Luisa Catanzaro brings her experience in finance to the Artereal Gallery business model. Her agile, fluid and collaborative approach to management is echoed in the work of Artereal’s artists.

Words: Helen McKenzie

Photography: Zan Wimberley

Avid art collector Luisa Catanzaro first harboured thoughts of owning a gallery in the early 1990s. “I started gallery hopping and doing the rounds more than 25 years ago. I have a very large collection and my running joke is that I started thinking about having a gallery as I ran out of wall space at home,” she says with a grin.

Two key considerations made Catanzaro’s transition to gallery ownership progress at a conservative pace. Firstly, there was finding the right space. Secondly, she did not want to give up her day job as a Chief Financial Officer. Catanzaro describes her role in the finance world as “an agent for change” – managing the funding, buying, selling and floating of companies.

Viewing an available but unsuitable space in the Sydney suburb of Rozelle, Catanzaro declared to the real estate agent that what she would really like is something like that – pointing to an old heritage fire station across the street. A year or so passed and out of the blue, Catanzaro received a call from an unrelated property agent offering an inspection of the admired building. A low false ceiling and the many small partitioned pokey offices that housed a publishing enterprise within could not disguise the potential Catanzaro envisaged for an airy, open gallery space.
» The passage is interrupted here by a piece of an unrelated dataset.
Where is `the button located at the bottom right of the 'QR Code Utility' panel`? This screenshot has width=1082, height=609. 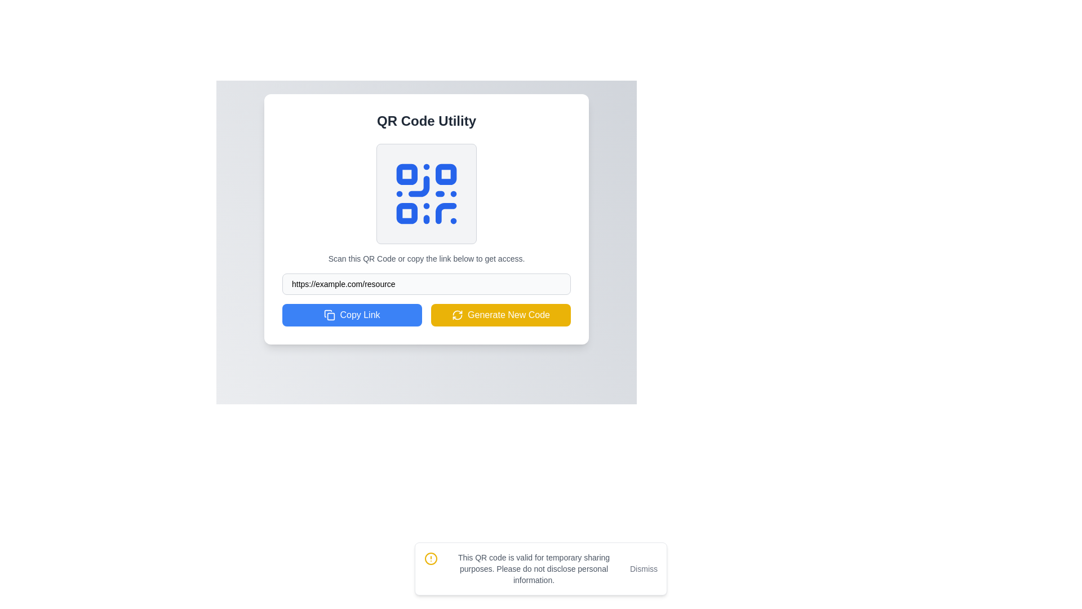
the button located at the bottom right of the 'QR Code Utility' panel is located at coordinates (500, 315).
“I brought in a building inspector and he went up a ladder to look in through the ceiling at the roof space. He said ‘oh my God, you better come and have a look’. I climbed up the ladder and said ‘we have got to have this building’. I opened the whole place up to its original heritage status. It looked nothing like this when I bought it,” Catanzaro gestures to the beautifully restored building, its soaring timber ceilings in the main gallery and the decorative pressed metal ceilings in the second space. “A few years later I set up Artereal.”

With the gallery space locked in, Catanzaro was left with the career dilemma to solve. “I love the finance element and I love the arts element, she says. “I thought, how can I have both at the same time? I wasn’t willing to give up either.”

True to form as a successful CFO and accustomed to nutting problems out on paper, Catanzaro devised a business model for the gallery. “It is not top down or dictatorial in any sense. It is far more collaborative, consensus driven, team style,” she explains. “Barbara Dowse is our senior curator for the main space, Rhianna Walcott is our gallery manager and curator for the second space, Noula Diamantopoulos (who is also a psychotherapist, artist and teacher) is managing director and business coach. It is a very different model to a lot of other galleries. But it works, because we have similar view points, similar philosophies and are all passionate about how we see the space.”

Artereal is now in its 10th year and has a stable of more than 20 artists. Walcott, who has been with the gallery for seven years, takes on the difficult question: Is there a definable gallery aesthetic? “What links most of our artists is an attitude of experimentation,” she explains. “Most are pushing boundaries, either conceptually or through the materials they employ. Our artists tend to be a bit more cutting edge.”

As a gallery, Artereal also likes to push the conventional artistic representational boundaries by supporting performance art seasons, car park showings of video art, guest curator shows and mentorships for art school honours graduates. The gallery has participated in Melbourne and Sydney art fairs and is on the look out for interesting international opportunities for its artists. With a broad smile Catanzaro says: “I feel we might have been the only commercial gallery with a strategic plan, we are nimble, agile, not static and we love exploring change.”